Memoria, amore, religione, coscienza, senso di colpa, solitudine, perdita. «Ma in Solaris c’è soprattutto mistero — sostiene De Rosa —. Come nei sogni, che da Freud in poi abbiamo provato ad addomesticare e dei quali allontaniamo la portata “eversiva” che avrebbero sulle nostre vite. Ritrovarsi su una stazione spaziale in cui i sogni si materializzano può portare alla follia». Il mistero più grande, prosegue, «siamo noi: è questo che mi affascina. Ed è la domanda fondamentale che attraversa il romanzo di Lem: chi siamo? La fantascienza mette in discussione l’identità, per me la cosa più importante che il teatro può fare. Da regista e da spettatore mi affascina il momento in cui i personaggi vacillano, si sgretolano, non sanno più chi sono, scoprono di essere diversi da quello che pensavano. Il momento in cui l’identità si corrompe. Con il rischio, naturalmente, di non ritrovarsi più, di morire addirittura». Sorride: «Un rischio per cui credo valga ancora la pena di andare a teatro, e di farlo».
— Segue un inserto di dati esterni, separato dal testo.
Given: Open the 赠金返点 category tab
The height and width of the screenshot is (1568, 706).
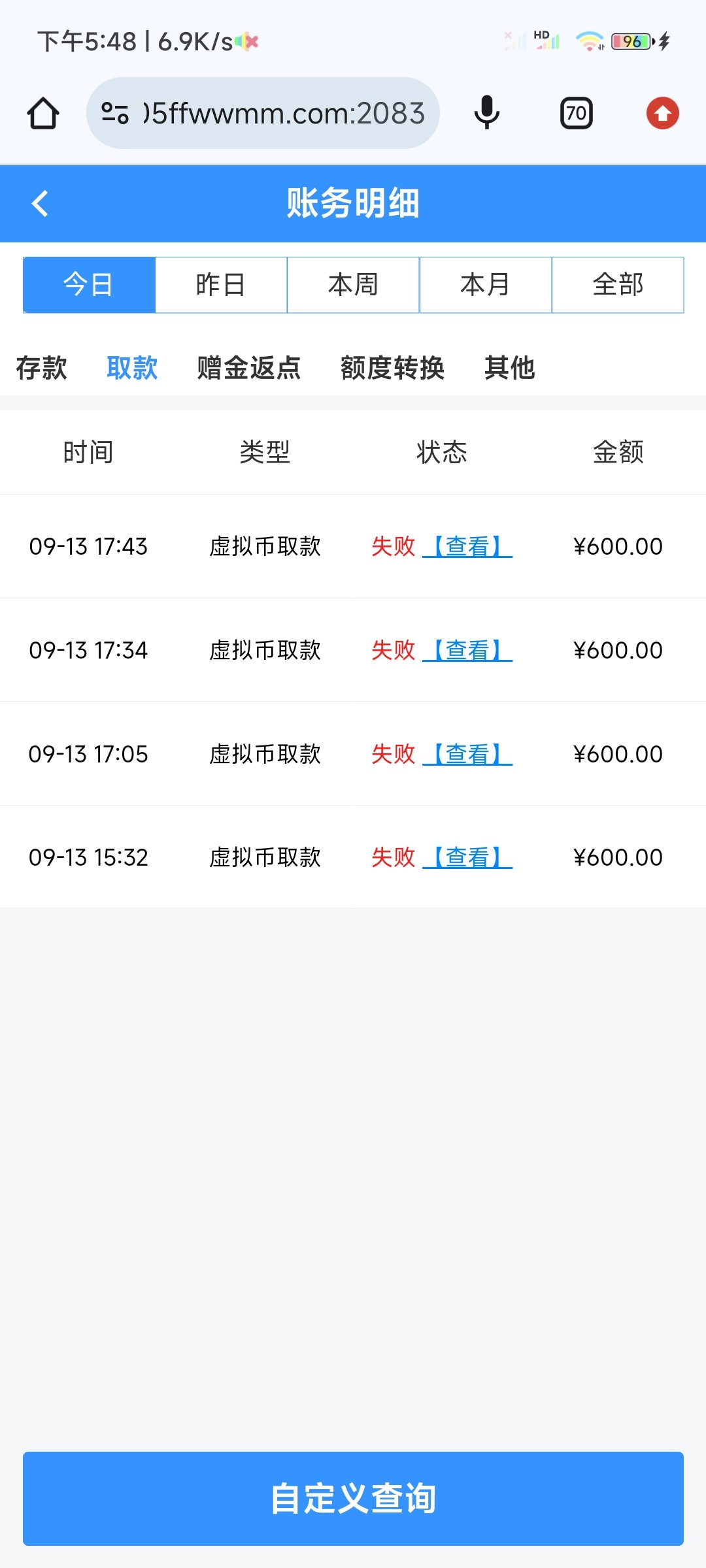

Grande appassionato di cinema, De Rosa ha visto il film di Tarkovskij che, ricorda, «a Lem non era piaciuto»: dichiarò che il regista russo «non ha fatto Solaris ma Delitto e castigo»). Ma identità e ricordi sono al centro anche di 8½ di Fellini, un autentico capolavoro, e ancor più, a teatro, di Macbeth. Sicuro di sapere chi è: un generale vittorioso, fedele, leale. Convinzioni che si sgretolano una dietro l’altra, fino a svelare il più sanguinario degli assassini».
Nel suo adattamento, Greig si avvicina ai personaggi con gentilezza e curiosità, quasi fosse uno studio sulla natura umana e sulla solitudine. Una parola, quest’ultima, che per un anno si è imposta impedendo ogni tipo di attività sociale: «Eppure credo che il pubblico abbia voglia di tornare a teatro — riflette De Rosa —. Come misura ho la mia anziana madre che vive a Napoli. Dove lo spettacolo sarà in scena, secondo l’attuale calendario, da fine aprile. Credo che le piacerà». Il teatro del futuro? «È da ripensare anche in considerazione dell’anno appena trascorso. Mettendo al centro gli attori, ovvero la materia prima di cui è fatto il business spettacolo. Penso inoltre che il nostro teatro debba smettere di chiudersi. Carlo Mayer sosteneva che il grande problema fosse la separazione, che risale al ventennio fascista, tra opera e prosa. Due mondi che non comunicano, mai. Serve il coraggio di mettere in discussione gli schemi apparentemente inamovibili che abbiamo ereditato. Il teatro europeo si muove in questa direzione, imitiamolo».